I May Be Wrong…, Easter 2 (B) – 2003
April 27, 2003
I May Be Wrong, But I Doubt It
This is the title of a collection of columns by the late and irascible journalist Mike Royko. Note the interesting context of doubt: doubt standing in the place of certainty, Royko’s certainty that his observations about Chicago city politics and life in general are right on the mark.
This, perhaps, serves to point us in the right direction with Thomas and this whole episode in some closed room in Jerusalem. For to get anywhere with this story, one absolutely must begin with the understanding that doubt is not the opposite of faith. The opposite of faith is indifference, as Archbishop Desmond Tutu and Elie Wiesel are always reminding us.
Doubt, writes Frederick Beuchner, is the ants in the pants of faith. Doubt keeps faith awake and moving. Whether your faith is that Jesus is the son of God or that he is not, if you don’t have any doubts, says Beuchner, you are either kidding yourself or asleep.
Thomas is not a doubter. Thomas is a true believer. He has made that clear earlier in John’s Gospel. It is Thomas who, when Jesus insists on going to Judea, declares, “Let us also go with him that we may die with him.” And it is Thomas who makes the first explicit acknowledgment that Jesus is God: “My Lord and my God!”
This loyal believer who has given us the expression “Doubting Thomas” deserves to be remembered better than this. He did not refuse belief: he wanted to believe, but did not dare without further evidence. Because of his belief, loyalty, and goodwill, Jesus gives him a sign after refusing to do so for the Pharisees.

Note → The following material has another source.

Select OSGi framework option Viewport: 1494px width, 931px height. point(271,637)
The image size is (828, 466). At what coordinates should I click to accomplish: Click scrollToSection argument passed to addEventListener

And it should be observed, that the sign did not create faith in Thomas; it merely released the faith that was in him already. Thomas is the patron saint of all who believe and still want to see for themselves.
As the men say to Philip at the very beginning of this Gospel, “Sir, we would see Jesus!”
This is why we come here every week. We want to see Jesus. We want to be like Thomas and see for ourselves.
The world wants to see Jesus. And the world looks to us, his body, the church, for a sign. For some identifying marks that say, “My lord and my God!”
Thomas knows exactly what to look for as the identifying marks: the wounds in his hands and side: because any God apart from the Wounded One is no God at all. Thomas knows this. We know this. But it is so easy to forget. And so easy to turn our heads and look away from the wounds.
But it is so important to know Jesus this way. Because of the kind of death that our God suffered, we know that our God not only knows our pain: our God is the One God who is in our pain and our grief and our suffering. This God Jesus not only shares our sufferings, grief, and pain, he is in it with us every step of the way. That is where we can see him.
So, when we are confronted with the loss of a loved one, Jesus is here in the midst of it. When we were plunged into the depths of national fear on September 11, 2001, we knew that Jesus was in the midst of it. As we face the anxieties of further terrorist attacks and the descent of the world into war, we can know that Jesus is in the midst of it.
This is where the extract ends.